Geyer works

from Wikipedia, the free encyclopedia
Former main building of Geyer-Werke AG, later the seat of CinePostproduction GmbH Geyer Berlin, Harzer Straße 39, Berlin

The Geyer-Werke , from which the still existing company CinePostproduction GmbH emerged , were the oldest film technology service provider ("oldest film factory ") in Germany.

Company history

In the early days of moving film, the production of a film - from the script to recording and development to the copy - was still completely in the hands of the filmmaker.
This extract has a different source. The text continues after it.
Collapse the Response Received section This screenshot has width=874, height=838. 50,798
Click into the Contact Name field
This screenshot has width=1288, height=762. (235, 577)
Back then, films were laboriously developed and copied strip by strip by photographers. The engineer Karl August Geyer, however, was of the opinion: "The amalgamation of the theater-like film business with its artistic or even just bohemian level is extremely detrimental to the strictly industrial and technical work of film finishing."

For example, on July 15, 1911, a few months after the premiere of the first “program-filling” films in Europe and Germany, he founded a “Kino-Kopier-Gesellschaft mbH” in Berlin-Lankwitz . With this first film printing company in Germany, which deals with the photographic development of negative films and the production of positive copies for the cinema, Geyer laid the foundation for the emergence of a new service branch in the film industry, which is now summarized under the term film post-production .

Before World War II

In 1914 the company moved from the premises, which had meanwhile become too small, to the Harzer Strasse 39 site in Berlin-Neukölln. Due to the nitrocellulose (" celluloid ") still used as film material at the time, a large fire broke out there in 1917, which destroyed a large part of the film camp.

In 1918 the "Geyer-Maschinenbau GmbH", which had dedicated itself to the production of film cameras, film editing machines and the like, was spun off from the Geyer works, and from 1924 they also relocated their headquarters.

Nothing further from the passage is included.